The dollar hit 2021 highs against sterling and the euro on Thursday, while the yen was smarting from its sharpest drubbing in a month, after the hottest U.S. inflation reading in a generation fanned bets on rate hikes.
U.S. consumer prices grew at their fastest annual pace since 1990 last month, data showed, and traders think the Federal Reserve could respond by lifting interest rates faster than peers in Europe and Japan.
The euro was pummeled, as the European Central Bank is seen lagging on policy tightening, and it slipped further to $1.1465 on Thursday, its lowest since July 2020. It is without major chart support until around $1.12.
Sterling was also marginally down at a fresh 11-month low on Thursday of $1.3393. The yen extended a sharp reversal of recent gains to 114.15 per dollar and the Australian and New Zealand dollars made one-month troughs.
“The market is still conferring a degree of credibility on the Fed, that they are not going to allow very high inflation to persist indefinitely,” said National Australia Bank’s head of FX strategy, Ray Attrill.
Even if other central banks are eyeing similar moves, a dollar index move above 95 might prompt investors to get out of the way of a rising greenback, he added.

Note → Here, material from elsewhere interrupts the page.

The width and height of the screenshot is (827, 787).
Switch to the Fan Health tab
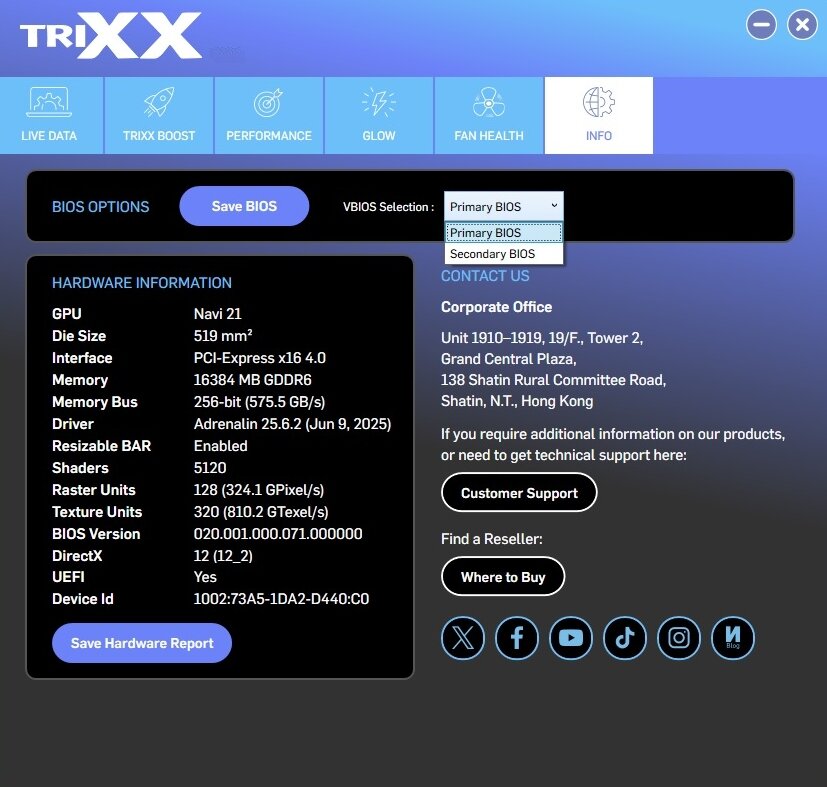(x=488, y=115)
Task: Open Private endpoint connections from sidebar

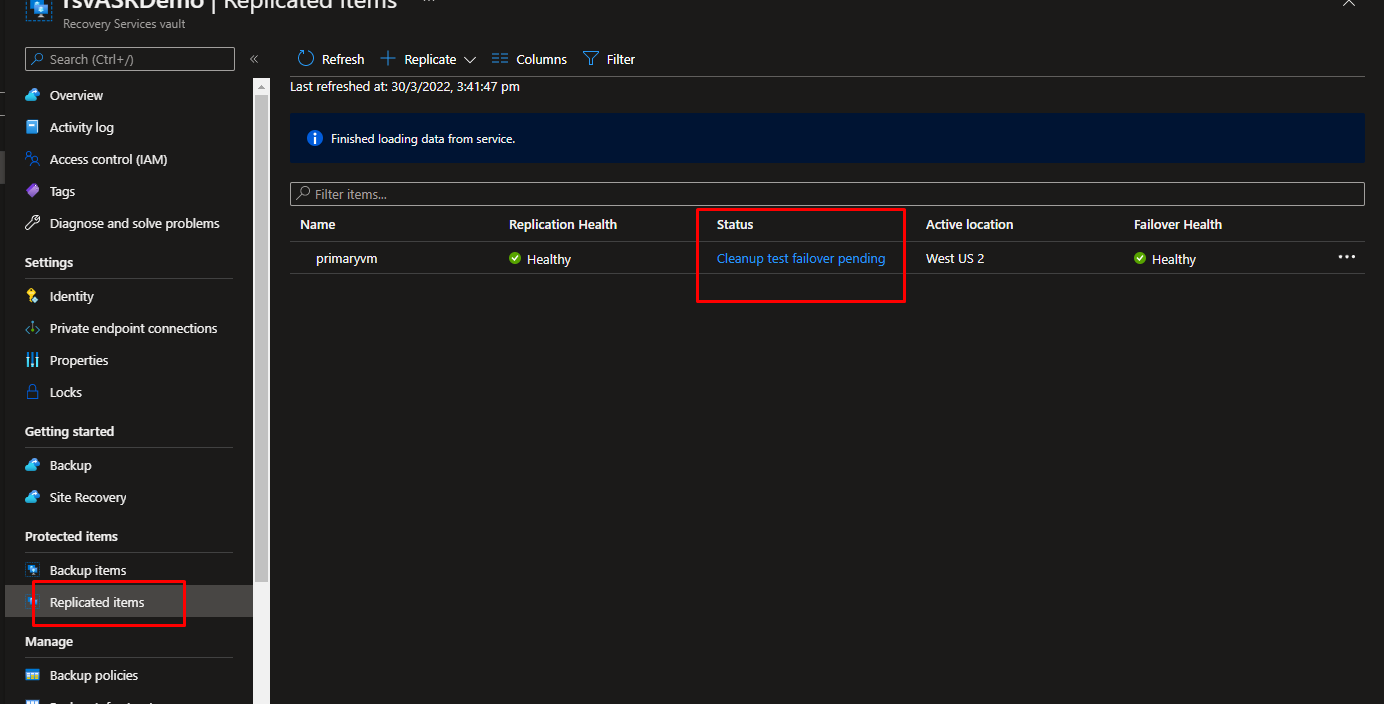Action: [x=33, y=328]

“It’s quite a big level technically and if we can break up through that then there will be more people throwing in the towel.” The index ticked up to 95.002 on Thursday.
Emerging markets currencies have also suffered from the dollar’s broad rise, with MSCI’s EM currencies index making its sharpest drop in two months.

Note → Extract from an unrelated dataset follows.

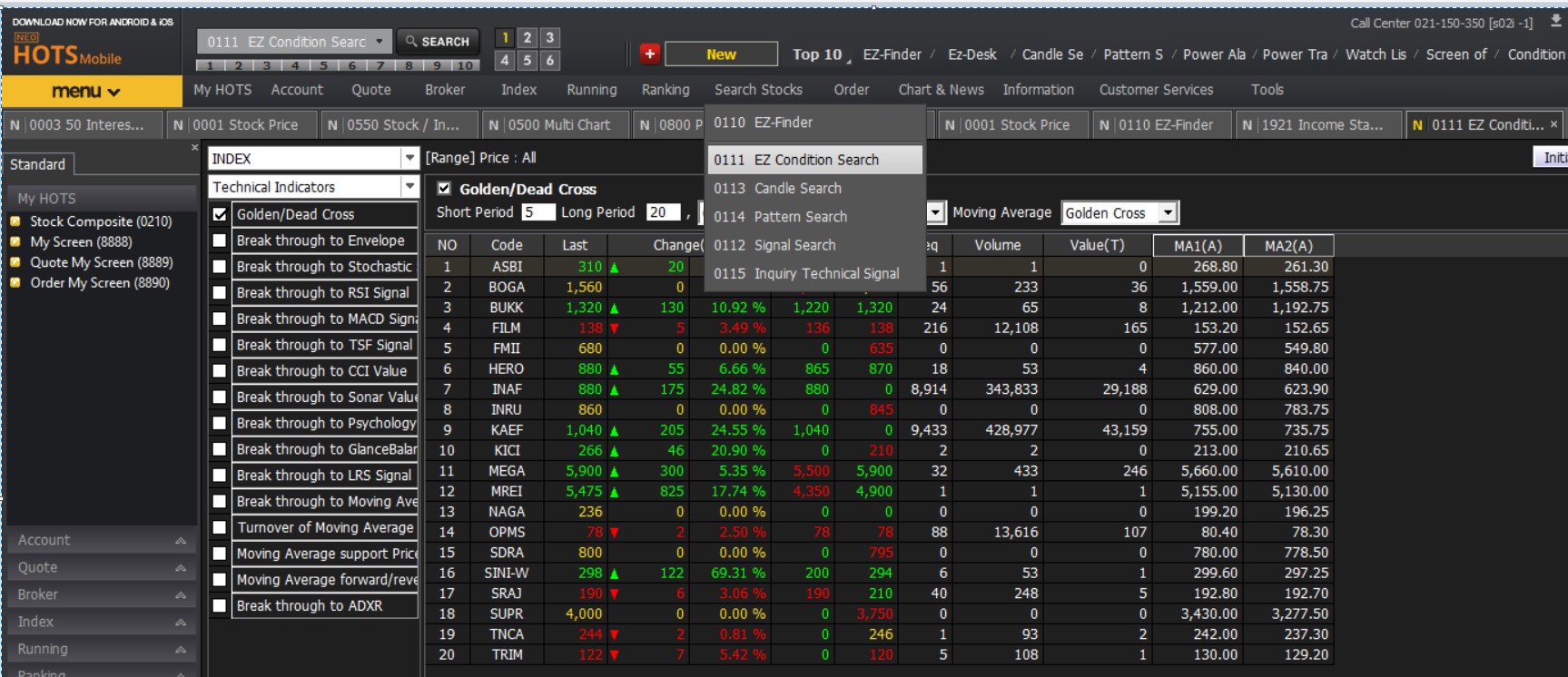Uncheck Golden/Dead Cross in indicator list
This screenshot has height=677, width=1568.
pyautogui.click(x=220, y=215)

The surge in Treasury yields, which rise when prices fall, has opened up the difference between five-year U.S. yields and yields at the same tenor in Japan and Germany to their widest – in favor of Treasuries – since early 2020.
Elsewhere on Thursday, Japanese wholesale inflation hit a four-decade high.

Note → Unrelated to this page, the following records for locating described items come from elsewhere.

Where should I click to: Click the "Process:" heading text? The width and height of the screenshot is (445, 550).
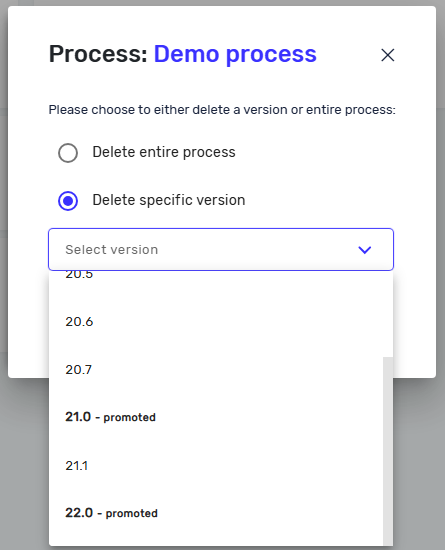point(98,54)
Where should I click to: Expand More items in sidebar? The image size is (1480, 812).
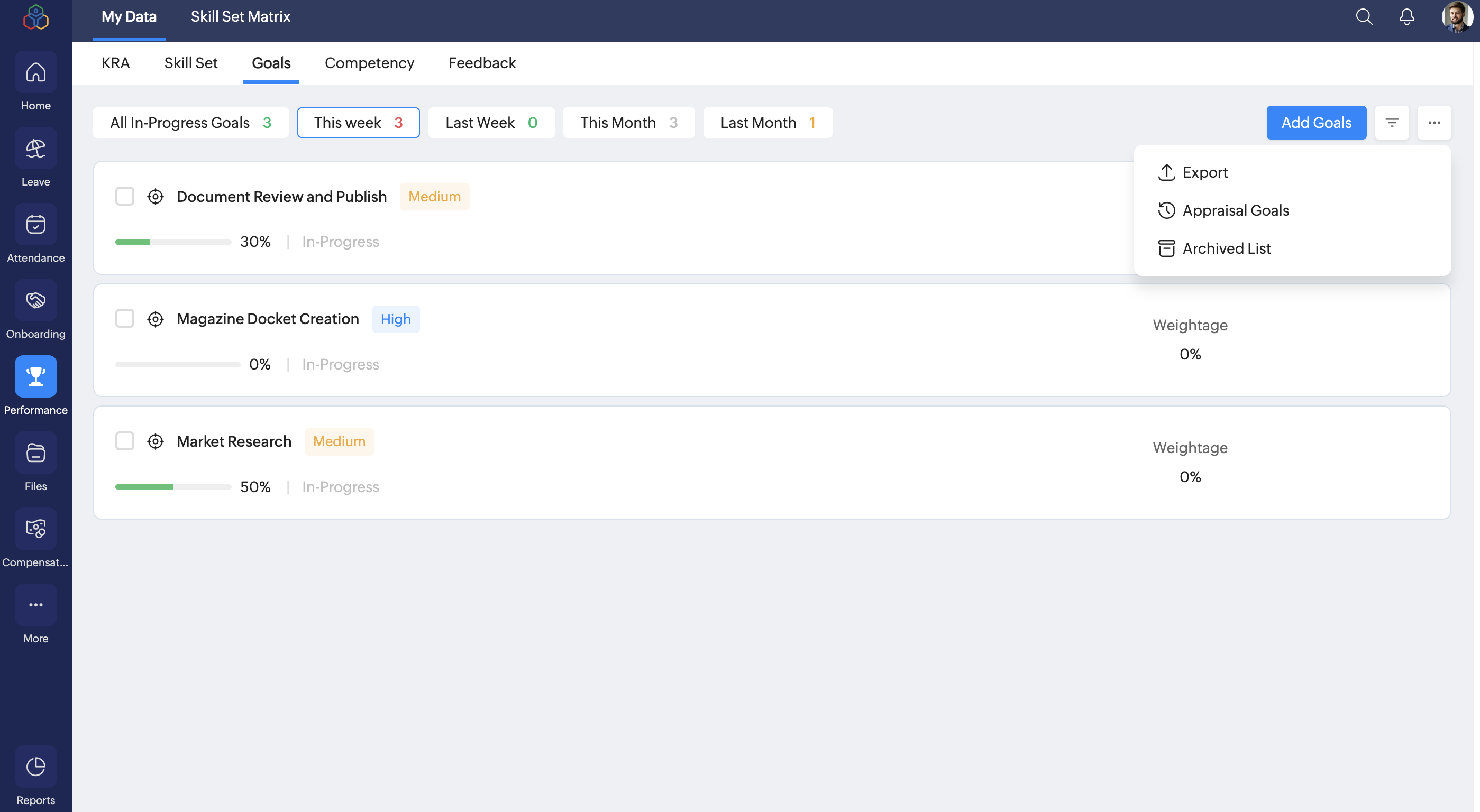click(35, 605)
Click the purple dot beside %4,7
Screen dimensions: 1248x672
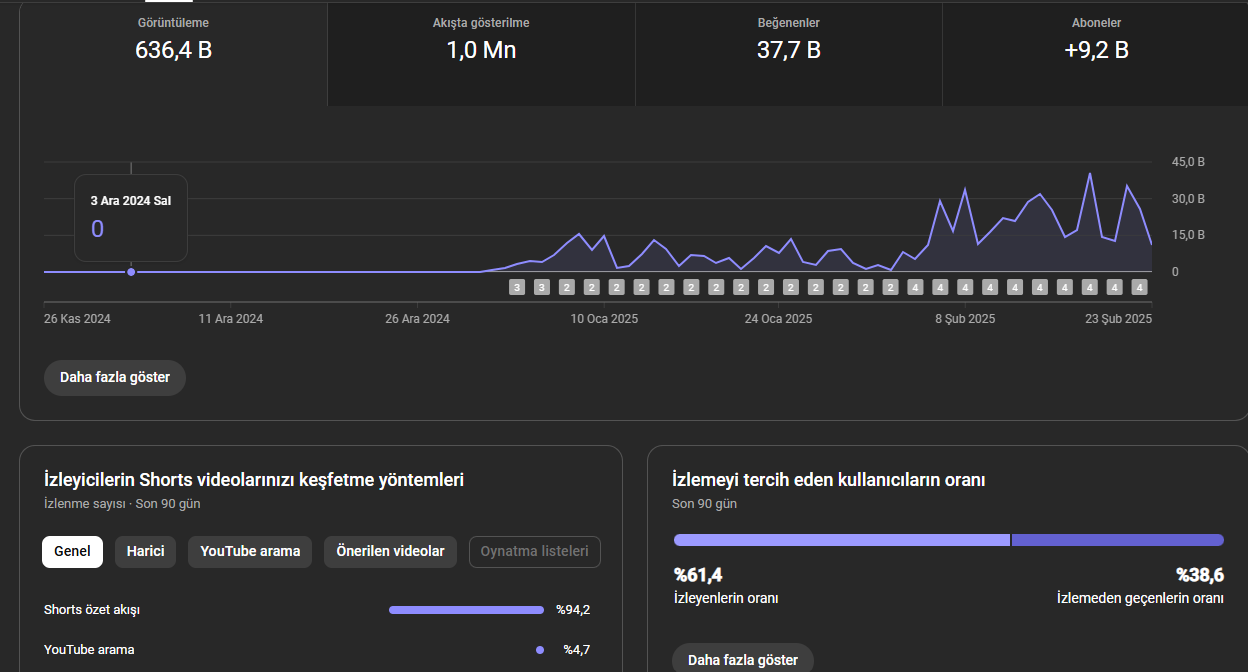540,650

A jobs report in Australia showed an unexpected rise in unemployment, though the timing of the report — in the midst of staggered lifting of pandemic lockdowns of big cities – made the figures difficult to interpret.
The Australian and New Zealand dollars nevertheless slipped, with the Aussie down 0.4% at a one-month low of $0.7298 and the kiwi down 0.3% at $0.7038.
Further dollar gains likely depend on clues about the Fed’s thinking, and on whether the inflation jump – which also sparked selling in stock markets – puts a broader weight on the mood.
“From an FX standpoint we are in a stand-off,” said Deutsche Bank strategist Alan Ruskin.
“On the dollar we have the classic dilemma – if Fed won’t respond to high inflation it is dollar negative; if the Fed brings forward tightening it is USD positive. Right now the dollar is broadly stuck between these two worlds.”
British growth data is due later in the day.